Interdisziplinäre Fallbesprechungen verbessern die Zusammenarbeit und Akzeptanz aller beteiligten Berufsgruppen. Befürwortet wird eine Ausweitung moderner Versorgungskonzepte wie beispielsweise der Hebammenkreißsaal. Das Versorgungskonzept für Frauen und ihre Familien stellt die physiologische Geburt, die Betreuungskontinuität und die Bedürfnisse der Nutzerinnen in den Mittelpunkt (Bauer 2011). Obligatorische oder freiwillige Rotationen in besonders belastenden Tätigkeitsbereichen erhöhen die Arbeitszufriedenheit der Hebammen in den Kreißsälen sowie die Versorgungsqualität. Kliniken sollten gezielt unterstützt werden, innovative Arbeits- und Versorgungskonzepte zu entwickeln und umzusetzen.

Fazit

Unzufriedenheit und Überforderung durch zu hohe Arbeitsbelastung führen häufig dazu, dass Hebammen in Teilzeit ausweichen, aus der klinischen Geburtshilfe aussteigen oder ganz aus dem Beruf ausscheiden. Auf unterschiedlichen Ebenen sollte gehandelt werden, um die jeweiligen Belastungen zu senken und die Arbeitsbedingungen zu verbessern.

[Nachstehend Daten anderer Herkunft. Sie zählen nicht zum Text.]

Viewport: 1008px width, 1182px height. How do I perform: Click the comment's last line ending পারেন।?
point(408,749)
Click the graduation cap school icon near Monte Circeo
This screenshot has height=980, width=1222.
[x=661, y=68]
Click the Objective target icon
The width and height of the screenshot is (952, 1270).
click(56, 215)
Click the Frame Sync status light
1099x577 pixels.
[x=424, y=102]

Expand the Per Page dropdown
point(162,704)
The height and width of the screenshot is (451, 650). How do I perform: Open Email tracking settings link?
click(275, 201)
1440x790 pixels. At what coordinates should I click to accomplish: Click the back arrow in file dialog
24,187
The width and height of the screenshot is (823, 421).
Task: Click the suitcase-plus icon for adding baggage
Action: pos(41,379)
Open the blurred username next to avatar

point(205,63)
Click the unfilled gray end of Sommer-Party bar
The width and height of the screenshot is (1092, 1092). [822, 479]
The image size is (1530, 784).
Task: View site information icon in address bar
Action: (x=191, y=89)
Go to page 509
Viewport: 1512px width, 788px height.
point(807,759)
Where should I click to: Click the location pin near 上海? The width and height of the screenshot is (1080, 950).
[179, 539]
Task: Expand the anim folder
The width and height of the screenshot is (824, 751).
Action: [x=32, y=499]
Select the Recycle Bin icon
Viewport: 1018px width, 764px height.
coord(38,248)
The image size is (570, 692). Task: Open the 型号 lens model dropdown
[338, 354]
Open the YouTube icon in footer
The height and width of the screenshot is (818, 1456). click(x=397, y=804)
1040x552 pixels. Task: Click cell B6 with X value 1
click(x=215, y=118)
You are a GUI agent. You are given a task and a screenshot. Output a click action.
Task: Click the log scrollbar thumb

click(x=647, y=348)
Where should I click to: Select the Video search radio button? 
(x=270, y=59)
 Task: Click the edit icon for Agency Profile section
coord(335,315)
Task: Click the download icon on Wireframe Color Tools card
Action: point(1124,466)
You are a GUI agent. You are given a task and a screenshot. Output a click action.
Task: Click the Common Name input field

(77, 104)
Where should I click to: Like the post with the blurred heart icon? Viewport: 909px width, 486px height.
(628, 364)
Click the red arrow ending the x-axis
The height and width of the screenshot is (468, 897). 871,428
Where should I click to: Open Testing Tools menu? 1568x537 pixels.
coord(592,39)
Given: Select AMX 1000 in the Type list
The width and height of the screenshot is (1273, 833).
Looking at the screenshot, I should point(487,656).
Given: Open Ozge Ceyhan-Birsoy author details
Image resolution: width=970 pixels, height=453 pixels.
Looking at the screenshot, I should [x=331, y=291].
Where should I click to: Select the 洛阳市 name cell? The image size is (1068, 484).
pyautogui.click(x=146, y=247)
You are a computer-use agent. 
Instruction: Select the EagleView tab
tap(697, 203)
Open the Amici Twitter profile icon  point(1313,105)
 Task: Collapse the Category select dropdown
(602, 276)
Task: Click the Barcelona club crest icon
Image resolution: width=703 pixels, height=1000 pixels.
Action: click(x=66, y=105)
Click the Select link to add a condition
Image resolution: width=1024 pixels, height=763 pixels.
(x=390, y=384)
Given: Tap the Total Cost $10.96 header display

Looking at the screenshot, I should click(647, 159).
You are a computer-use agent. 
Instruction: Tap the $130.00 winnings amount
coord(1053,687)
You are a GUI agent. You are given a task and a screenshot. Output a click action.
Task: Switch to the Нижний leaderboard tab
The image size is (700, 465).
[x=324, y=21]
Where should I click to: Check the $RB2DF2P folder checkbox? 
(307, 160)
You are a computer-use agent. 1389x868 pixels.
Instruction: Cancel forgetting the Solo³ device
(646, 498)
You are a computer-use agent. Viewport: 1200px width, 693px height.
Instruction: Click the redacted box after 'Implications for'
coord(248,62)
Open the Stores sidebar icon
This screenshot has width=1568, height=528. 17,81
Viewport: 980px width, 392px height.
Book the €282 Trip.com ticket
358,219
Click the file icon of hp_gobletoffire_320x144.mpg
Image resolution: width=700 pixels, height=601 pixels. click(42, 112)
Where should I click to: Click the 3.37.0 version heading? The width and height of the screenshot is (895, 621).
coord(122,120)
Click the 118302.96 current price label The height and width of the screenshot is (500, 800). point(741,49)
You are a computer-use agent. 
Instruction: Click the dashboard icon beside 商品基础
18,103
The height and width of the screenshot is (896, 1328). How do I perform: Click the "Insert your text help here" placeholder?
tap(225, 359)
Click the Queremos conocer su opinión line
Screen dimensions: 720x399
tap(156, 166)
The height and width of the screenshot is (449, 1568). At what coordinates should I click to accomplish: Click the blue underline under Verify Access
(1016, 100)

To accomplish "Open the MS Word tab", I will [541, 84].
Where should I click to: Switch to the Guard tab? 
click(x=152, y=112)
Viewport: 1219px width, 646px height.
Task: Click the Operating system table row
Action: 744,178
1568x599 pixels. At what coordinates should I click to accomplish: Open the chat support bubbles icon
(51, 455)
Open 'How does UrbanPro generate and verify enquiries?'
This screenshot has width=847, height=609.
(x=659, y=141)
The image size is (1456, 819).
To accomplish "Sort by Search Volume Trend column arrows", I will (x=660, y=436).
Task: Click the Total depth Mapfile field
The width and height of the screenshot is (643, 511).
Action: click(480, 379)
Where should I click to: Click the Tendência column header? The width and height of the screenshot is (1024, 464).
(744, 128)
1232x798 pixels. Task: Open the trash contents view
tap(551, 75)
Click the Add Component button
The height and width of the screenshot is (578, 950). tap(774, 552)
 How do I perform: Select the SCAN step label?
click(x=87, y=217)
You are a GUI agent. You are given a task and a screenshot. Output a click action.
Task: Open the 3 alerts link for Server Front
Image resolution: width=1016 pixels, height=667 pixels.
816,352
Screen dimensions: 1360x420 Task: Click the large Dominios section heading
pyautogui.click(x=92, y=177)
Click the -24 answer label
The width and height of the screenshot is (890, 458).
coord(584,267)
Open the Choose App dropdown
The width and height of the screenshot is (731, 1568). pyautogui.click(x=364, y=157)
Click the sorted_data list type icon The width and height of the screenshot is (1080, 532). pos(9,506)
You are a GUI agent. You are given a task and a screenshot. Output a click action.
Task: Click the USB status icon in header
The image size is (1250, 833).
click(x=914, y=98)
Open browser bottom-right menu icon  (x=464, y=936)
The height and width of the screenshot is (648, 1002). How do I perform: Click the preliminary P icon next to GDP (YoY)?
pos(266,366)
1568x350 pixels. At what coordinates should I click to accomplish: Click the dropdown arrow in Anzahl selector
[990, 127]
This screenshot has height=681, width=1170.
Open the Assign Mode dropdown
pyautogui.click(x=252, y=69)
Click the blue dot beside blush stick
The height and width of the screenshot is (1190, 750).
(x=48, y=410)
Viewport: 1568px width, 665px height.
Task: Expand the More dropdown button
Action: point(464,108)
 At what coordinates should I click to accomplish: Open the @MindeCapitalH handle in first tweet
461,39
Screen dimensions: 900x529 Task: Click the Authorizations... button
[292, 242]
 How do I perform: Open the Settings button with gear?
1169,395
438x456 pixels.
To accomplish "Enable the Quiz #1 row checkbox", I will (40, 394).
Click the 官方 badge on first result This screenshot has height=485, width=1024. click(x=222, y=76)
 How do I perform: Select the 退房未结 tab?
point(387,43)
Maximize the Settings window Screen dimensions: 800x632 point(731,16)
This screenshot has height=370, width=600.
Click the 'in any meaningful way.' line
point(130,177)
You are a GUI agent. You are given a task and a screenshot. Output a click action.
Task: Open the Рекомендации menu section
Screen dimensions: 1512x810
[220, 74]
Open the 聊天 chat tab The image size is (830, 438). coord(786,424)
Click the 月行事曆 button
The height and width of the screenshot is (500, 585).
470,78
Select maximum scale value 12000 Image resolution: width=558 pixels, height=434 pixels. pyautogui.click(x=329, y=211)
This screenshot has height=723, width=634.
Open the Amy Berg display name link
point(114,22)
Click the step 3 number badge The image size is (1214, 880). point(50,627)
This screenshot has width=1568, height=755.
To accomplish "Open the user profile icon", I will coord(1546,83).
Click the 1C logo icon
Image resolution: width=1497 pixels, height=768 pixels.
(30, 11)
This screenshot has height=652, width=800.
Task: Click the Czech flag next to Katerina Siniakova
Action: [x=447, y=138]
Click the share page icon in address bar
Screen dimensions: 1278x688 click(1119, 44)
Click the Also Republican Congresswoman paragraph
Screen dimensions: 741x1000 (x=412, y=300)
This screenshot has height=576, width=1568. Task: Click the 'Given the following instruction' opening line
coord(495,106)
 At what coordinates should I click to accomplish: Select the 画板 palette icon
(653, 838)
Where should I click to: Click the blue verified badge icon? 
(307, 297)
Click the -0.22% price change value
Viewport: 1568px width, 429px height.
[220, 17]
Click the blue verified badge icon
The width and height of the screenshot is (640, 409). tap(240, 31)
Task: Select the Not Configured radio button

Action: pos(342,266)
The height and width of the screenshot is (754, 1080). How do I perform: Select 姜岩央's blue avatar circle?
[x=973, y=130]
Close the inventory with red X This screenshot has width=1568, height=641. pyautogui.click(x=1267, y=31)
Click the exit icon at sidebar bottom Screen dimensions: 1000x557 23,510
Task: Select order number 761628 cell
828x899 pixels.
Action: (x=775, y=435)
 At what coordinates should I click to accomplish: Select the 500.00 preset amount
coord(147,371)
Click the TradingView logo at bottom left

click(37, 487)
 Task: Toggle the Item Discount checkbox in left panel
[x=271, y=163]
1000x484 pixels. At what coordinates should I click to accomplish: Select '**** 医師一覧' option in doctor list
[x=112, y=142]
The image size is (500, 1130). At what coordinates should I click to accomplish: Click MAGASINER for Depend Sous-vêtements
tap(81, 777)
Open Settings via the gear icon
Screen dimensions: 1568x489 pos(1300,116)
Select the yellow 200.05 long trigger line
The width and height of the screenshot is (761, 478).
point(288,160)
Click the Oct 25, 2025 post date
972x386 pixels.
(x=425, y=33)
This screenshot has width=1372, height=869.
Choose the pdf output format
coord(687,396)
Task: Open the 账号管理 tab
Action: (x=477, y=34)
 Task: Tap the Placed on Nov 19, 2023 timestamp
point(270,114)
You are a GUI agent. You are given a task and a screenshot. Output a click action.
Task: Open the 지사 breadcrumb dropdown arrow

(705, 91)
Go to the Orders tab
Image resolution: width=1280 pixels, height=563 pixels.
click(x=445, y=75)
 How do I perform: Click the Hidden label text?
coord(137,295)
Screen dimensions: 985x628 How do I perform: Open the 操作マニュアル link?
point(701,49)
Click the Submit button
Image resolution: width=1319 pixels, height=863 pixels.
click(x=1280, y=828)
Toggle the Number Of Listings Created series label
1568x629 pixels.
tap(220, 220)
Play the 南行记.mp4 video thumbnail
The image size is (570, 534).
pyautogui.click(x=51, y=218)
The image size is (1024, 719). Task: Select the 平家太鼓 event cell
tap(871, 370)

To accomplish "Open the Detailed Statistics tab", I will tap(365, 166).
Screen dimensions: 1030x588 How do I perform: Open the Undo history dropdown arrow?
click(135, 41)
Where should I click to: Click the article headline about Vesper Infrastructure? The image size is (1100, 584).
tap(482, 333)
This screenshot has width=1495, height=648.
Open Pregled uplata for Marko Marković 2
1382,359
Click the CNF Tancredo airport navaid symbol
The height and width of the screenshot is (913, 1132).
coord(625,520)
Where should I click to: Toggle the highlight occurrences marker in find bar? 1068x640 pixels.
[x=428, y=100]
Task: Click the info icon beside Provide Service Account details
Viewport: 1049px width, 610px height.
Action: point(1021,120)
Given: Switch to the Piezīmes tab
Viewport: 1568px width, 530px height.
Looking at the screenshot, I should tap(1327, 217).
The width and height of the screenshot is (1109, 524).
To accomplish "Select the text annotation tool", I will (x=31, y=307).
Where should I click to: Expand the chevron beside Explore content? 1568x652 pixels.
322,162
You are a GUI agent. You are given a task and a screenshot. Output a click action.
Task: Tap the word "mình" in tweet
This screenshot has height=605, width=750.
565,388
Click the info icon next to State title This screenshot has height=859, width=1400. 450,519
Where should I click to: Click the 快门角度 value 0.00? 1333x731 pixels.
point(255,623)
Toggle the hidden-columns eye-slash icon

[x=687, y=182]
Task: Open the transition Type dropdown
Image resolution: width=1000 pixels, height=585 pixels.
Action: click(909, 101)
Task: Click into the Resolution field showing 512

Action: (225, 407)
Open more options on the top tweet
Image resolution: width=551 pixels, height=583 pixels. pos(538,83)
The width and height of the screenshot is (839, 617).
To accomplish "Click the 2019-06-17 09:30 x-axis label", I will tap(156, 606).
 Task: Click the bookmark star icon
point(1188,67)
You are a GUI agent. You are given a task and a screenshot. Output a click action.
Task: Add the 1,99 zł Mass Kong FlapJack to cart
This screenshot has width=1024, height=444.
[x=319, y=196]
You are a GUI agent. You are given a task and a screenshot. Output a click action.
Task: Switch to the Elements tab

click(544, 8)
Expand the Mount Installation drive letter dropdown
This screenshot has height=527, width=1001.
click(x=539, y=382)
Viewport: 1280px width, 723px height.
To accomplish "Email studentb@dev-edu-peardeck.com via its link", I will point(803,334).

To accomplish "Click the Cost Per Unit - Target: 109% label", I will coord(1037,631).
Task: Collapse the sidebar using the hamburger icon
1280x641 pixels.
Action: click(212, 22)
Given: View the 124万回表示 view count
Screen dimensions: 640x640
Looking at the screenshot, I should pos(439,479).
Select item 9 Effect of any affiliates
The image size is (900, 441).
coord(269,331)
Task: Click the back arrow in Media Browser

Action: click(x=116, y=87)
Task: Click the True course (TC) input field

Die Verbesserung der Arbeitsbedingungen für Hebammen ist eine zentrale Stellschraube, um langfristig die geburtshilfliche Versorgung gut und flächendeckend gewährleisten zu können. Außerklinische und klinische Strukturen sollten grundlegend optimiert und aufgebaut werden, damit Hebammen gesund bleiben und gerne in ihrem Beruf arbeiten (siehe Kasten, Seite 38).

Die Arbeit in Hebammenteams, inner- sowie außerklinisch, ist dabei ein essenzieller Faktor, der zur Entlastung der einzelnen Hebamme und gleichzeitig zur Verbesserung der Gesamtversorgung mit Hebammenhilfe beitragen kann.

Zitiervorlage
Löffert, S. et al. (2021). Hebammen, vernetzt euch! Deutsche Hebammen Zeitschrift, 73 (9), 34–38.